◆ Problem to work on: What follows is a set of records; repeat them exactly, without the pictures.

*** Opening The input ***

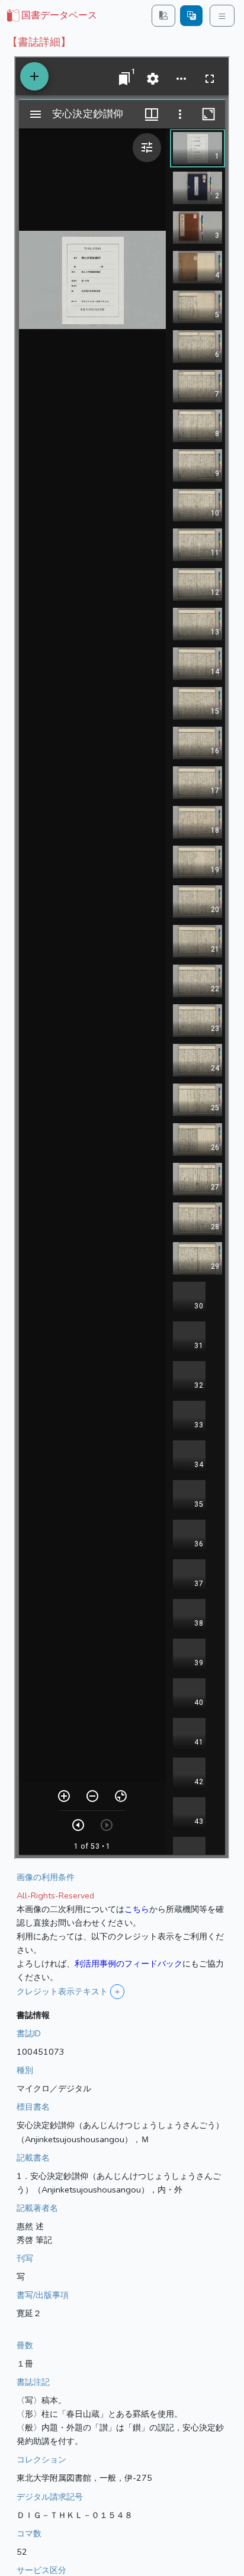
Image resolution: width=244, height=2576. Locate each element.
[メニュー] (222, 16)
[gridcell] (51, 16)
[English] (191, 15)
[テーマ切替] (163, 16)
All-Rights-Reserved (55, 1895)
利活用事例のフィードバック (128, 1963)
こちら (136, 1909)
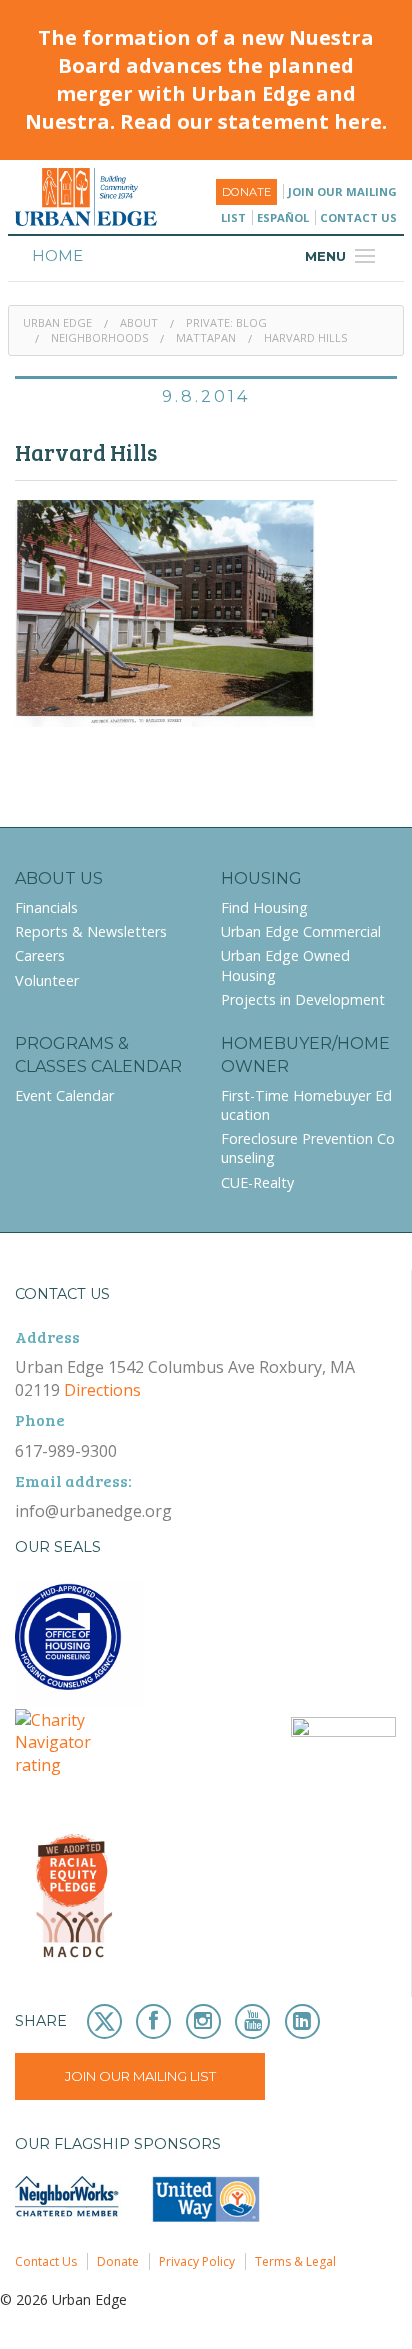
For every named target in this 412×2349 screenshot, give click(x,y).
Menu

*** Closing The input ***

◆ Output below:
Image resolution: width=244, height=2576. Locate each element.
[メニュー] (222, 16)
[gridcell] (51, 16)
[English] (191, 15)
[テーマ切替] (163, 16)
All-Rights-Reserved (55, 1895)
利活用事例のフィードバック (128, 1963)
こちら (136, 1909)
For every named target in this 412×2349 screenshot, give click(x,y).
Menu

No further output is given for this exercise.